Ensure that State Eligibility and Enrollment Operational Plans are publicly available. States are required to develop a risk-based plan for resuming normal eligibility and enrollment operations that prioritizes action on individuals most likely to no longer be eligible. While CMS has created a planning tool template, states are not required to use it or submit it to CMS for review or approval. CMS has encouraged states to engage stakeholders in the planning process, but there is no requirement for public input. States should be required to engage stakeholders, create an opportunity for public comment, and share their plans broadly so that stakeholders and beneficiaries know what to expect.
Report key performance indicator data in real-time for monitoring the unwinding of the PHE. Since 2014, states have been required to report a number of performance indicators as a condition of enhanced federal funding (90%) for state eligibility systems. Although these data are submitted to CMS on a monthly basis, few indicators have been publicly reported – namely application volume and enrollment on a monthly basis, as well as two annual reports on application processing times.

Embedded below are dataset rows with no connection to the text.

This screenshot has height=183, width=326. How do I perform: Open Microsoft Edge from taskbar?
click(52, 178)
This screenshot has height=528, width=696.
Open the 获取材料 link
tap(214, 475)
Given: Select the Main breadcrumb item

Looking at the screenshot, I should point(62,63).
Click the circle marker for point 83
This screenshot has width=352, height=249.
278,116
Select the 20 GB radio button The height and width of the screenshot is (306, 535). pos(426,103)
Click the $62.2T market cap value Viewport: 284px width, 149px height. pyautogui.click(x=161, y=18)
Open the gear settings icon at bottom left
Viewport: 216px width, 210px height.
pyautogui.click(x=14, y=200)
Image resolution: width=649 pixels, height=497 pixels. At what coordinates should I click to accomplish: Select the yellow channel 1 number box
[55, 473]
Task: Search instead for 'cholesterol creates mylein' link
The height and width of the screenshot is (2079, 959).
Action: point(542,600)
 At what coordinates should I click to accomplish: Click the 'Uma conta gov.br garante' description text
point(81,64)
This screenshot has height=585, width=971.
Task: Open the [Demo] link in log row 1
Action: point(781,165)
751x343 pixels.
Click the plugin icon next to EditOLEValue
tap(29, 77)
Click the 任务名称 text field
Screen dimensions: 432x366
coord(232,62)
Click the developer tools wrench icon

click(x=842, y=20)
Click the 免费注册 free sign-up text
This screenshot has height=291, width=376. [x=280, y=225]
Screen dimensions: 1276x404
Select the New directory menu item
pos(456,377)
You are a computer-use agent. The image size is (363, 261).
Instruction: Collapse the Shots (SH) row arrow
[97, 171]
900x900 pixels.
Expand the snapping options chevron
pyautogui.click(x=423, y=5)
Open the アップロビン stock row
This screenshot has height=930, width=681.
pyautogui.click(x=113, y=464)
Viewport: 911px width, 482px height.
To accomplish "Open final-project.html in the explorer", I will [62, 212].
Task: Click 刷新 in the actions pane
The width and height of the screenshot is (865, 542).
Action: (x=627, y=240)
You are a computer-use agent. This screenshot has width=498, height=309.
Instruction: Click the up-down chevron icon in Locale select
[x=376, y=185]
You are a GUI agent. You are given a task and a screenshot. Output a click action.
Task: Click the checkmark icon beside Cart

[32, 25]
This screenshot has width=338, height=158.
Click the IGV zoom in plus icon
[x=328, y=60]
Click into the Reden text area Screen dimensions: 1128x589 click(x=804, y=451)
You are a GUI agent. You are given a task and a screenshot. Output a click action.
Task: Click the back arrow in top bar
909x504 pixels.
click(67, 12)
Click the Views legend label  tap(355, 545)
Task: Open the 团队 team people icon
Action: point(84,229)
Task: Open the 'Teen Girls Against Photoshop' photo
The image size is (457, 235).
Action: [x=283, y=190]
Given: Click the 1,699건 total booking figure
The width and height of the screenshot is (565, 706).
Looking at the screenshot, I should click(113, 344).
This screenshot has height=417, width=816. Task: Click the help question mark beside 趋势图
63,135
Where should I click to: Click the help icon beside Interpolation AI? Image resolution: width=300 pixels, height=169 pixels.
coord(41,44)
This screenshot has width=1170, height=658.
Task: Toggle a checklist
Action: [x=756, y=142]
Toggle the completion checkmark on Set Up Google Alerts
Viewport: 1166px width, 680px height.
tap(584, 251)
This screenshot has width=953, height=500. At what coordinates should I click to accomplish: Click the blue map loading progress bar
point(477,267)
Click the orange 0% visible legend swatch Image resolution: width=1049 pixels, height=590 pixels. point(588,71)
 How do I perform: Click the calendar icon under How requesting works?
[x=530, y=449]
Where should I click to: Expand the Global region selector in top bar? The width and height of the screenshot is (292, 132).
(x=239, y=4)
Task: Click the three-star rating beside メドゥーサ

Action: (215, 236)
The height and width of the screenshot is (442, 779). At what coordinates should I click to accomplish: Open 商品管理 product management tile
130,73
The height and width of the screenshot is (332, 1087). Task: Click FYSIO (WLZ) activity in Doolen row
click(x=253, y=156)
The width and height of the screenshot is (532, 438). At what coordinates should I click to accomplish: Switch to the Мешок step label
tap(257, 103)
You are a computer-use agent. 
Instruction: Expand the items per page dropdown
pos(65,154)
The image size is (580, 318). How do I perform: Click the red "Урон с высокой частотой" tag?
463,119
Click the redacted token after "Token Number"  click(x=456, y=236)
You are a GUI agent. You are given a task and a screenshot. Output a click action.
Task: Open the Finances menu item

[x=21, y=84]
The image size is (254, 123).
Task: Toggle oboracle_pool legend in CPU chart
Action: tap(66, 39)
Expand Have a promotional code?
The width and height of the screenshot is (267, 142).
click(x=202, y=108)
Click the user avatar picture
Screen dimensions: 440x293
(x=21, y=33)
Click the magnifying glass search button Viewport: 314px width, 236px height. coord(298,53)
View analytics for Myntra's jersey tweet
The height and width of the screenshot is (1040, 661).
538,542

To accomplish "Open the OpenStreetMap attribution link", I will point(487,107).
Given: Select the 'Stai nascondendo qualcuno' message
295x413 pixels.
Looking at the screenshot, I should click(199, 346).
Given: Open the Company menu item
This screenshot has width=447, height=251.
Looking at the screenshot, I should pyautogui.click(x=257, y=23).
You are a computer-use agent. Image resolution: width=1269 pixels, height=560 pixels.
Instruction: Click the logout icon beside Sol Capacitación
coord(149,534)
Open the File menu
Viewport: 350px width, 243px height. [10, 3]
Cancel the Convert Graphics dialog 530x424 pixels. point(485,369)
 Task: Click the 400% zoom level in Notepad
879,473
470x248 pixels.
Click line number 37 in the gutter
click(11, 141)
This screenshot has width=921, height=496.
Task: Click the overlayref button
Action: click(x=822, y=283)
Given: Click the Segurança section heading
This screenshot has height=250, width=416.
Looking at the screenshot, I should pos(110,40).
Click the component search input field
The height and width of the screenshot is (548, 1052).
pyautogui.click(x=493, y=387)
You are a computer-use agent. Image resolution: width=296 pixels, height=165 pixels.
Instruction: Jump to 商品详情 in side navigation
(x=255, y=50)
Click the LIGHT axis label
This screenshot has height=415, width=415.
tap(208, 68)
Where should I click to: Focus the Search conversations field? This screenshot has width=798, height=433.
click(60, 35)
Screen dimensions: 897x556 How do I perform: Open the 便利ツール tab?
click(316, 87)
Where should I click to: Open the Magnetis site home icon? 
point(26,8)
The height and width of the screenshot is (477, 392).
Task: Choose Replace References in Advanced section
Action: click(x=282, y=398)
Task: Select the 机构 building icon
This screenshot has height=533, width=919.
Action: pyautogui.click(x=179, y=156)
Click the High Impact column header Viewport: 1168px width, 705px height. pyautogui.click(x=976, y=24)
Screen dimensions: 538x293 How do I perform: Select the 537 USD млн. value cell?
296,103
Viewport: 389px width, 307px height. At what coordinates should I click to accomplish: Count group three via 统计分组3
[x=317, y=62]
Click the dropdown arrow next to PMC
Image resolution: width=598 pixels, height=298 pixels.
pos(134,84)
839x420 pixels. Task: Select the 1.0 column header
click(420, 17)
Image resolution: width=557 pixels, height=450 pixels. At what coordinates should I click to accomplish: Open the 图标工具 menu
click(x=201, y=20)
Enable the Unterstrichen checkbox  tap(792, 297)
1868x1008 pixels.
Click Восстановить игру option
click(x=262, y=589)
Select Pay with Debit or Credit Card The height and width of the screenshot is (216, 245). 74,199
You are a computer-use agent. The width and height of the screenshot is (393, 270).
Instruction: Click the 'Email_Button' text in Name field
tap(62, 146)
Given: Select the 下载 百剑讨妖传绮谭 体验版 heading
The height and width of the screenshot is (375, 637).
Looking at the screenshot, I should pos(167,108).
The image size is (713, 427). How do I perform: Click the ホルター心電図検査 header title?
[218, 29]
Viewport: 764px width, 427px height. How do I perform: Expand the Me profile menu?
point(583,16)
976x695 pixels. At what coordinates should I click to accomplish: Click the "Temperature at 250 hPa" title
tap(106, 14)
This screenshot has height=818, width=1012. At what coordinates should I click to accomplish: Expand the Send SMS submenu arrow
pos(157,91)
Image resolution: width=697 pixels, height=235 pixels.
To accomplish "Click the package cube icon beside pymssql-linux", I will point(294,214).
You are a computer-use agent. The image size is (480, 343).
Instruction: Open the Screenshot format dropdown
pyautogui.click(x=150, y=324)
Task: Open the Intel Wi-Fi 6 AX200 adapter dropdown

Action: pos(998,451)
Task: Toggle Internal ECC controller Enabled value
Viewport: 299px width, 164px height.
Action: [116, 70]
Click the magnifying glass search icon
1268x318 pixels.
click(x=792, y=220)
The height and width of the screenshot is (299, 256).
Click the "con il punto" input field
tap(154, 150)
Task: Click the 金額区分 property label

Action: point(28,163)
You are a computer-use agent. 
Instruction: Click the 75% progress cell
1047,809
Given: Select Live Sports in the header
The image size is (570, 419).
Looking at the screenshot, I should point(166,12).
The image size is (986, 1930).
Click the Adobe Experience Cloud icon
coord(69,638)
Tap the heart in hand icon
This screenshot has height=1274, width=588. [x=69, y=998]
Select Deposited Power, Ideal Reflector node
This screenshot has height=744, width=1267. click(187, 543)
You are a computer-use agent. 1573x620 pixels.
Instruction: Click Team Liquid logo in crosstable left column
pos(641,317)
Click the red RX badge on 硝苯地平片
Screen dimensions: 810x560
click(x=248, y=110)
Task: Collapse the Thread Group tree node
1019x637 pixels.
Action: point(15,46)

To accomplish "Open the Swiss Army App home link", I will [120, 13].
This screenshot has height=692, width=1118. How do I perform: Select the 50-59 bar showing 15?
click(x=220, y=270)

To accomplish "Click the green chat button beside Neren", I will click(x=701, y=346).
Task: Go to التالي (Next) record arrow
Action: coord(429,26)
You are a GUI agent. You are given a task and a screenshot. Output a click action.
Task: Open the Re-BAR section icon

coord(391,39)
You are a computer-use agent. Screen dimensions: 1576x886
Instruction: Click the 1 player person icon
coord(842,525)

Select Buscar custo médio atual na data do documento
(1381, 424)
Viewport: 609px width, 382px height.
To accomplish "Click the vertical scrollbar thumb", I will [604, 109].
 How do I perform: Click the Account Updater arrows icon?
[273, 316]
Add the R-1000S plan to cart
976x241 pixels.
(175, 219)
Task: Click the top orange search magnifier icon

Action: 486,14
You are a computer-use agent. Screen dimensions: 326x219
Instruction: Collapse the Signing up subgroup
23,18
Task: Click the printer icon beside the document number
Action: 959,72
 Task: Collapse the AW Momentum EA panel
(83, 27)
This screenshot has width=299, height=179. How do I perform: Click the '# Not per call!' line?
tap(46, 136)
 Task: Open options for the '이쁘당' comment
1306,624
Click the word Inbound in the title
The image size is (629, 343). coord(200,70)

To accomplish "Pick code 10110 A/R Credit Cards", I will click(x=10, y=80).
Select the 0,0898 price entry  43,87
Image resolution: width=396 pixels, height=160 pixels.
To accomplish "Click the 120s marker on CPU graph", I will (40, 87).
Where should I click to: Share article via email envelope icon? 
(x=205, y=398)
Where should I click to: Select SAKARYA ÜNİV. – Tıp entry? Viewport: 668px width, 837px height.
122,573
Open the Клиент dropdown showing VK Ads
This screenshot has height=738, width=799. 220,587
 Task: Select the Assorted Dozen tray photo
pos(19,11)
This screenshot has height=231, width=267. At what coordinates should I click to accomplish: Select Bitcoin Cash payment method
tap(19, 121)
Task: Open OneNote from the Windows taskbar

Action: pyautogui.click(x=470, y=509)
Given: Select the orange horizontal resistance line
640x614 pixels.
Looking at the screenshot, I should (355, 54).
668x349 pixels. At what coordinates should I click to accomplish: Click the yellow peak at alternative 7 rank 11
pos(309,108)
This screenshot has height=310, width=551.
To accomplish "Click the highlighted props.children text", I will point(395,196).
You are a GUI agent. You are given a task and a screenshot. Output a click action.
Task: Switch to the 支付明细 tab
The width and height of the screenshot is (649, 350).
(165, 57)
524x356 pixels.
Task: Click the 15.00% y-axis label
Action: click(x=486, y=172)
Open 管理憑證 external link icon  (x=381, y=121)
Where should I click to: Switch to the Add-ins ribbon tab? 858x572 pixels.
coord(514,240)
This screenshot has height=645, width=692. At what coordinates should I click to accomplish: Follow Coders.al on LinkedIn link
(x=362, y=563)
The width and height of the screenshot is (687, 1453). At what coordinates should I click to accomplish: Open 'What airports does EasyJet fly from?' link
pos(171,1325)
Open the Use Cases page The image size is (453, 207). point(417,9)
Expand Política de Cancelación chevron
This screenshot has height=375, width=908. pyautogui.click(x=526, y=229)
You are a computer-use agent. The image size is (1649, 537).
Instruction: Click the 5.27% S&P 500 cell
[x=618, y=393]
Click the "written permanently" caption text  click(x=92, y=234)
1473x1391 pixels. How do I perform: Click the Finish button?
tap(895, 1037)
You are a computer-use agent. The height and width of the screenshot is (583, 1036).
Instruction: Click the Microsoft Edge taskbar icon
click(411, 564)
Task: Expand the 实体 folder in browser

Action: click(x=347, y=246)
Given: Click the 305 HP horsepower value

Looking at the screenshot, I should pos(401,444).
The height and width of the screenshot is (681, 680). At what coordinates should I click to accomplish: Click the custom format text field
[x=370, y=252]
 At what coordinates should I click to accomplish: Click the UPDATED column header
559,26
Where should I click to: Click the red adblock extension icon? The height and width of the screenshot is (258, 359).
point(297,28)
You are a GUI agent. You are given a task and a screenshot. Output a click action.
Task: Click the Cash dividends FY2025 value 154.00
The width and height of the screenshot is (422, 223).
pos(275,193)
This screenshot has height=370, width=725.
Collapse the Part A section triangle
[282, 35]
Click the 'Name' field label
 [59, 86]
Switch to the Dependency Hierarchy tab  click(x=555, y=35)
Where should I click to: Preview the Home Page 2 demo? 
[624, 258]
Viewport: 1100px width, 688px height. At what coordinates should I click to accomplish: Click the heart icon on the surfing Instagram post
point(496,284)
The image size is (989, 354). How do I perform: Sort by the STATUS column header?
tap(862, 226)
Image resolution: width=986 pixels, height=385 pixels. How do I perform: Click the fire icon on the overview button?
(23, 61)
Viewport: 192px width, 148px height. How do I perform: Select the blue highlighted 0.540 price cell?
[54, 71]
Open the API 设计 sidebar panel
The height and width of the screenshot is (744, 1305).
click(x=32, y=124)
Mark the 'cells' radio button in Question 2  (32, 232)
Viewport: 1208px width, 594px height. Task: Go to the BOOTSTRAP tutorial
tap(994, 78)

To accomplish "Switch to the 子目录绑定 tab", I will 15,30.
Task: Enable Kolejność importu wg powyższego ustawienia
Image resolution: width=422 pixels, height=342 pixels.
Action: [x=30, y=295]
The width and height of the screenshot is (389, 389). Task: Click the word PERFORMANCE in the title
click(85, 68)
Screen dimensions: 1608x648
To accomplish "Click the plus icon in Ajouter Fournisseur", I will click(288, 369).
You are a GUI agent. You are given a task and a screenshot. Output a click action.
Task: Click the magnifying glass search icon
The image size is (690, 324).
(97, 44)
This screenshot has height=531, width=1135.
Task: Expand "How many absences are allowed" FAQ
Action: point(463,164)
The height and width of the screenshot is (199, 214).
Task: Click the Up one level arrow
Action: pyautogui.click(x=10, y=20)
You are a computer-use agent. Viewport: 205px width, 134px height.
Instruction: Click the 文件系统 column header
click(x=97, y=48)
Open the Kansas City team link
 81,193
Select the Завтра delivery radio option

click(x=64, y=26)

But the indicators are much more robust and include call center performance data, as well as determinations stratified as “ineligibility established” or “eligibility could not be established.” Assessing the share of disenrollments due to procedural (non-eligibility related) reasons, compared to determinations of ineligibility, can be an early indicator of eligible beneficiaries losing coverage. Monitoring call center volume, wait times, and abandonment rates are an early indication of whether consumer assistance capacity is being overwhelmed by demand. It should be a priority for CMS and states to publicly report these data and other key indicators promptly.
Will the unwinding be a tsunami or manageable wave? Low-income and racially-diverse families have experienced a disproportionate impact from COVID-19, and due to their low incomes and lack of access to job-based insurance are more likely to rely on Medicaid for health coverage. As the nation continues to control and recover from the pandemic, the very least we can do is take extra steps to sure that eligible children and families retain health coverage after the public health emergency.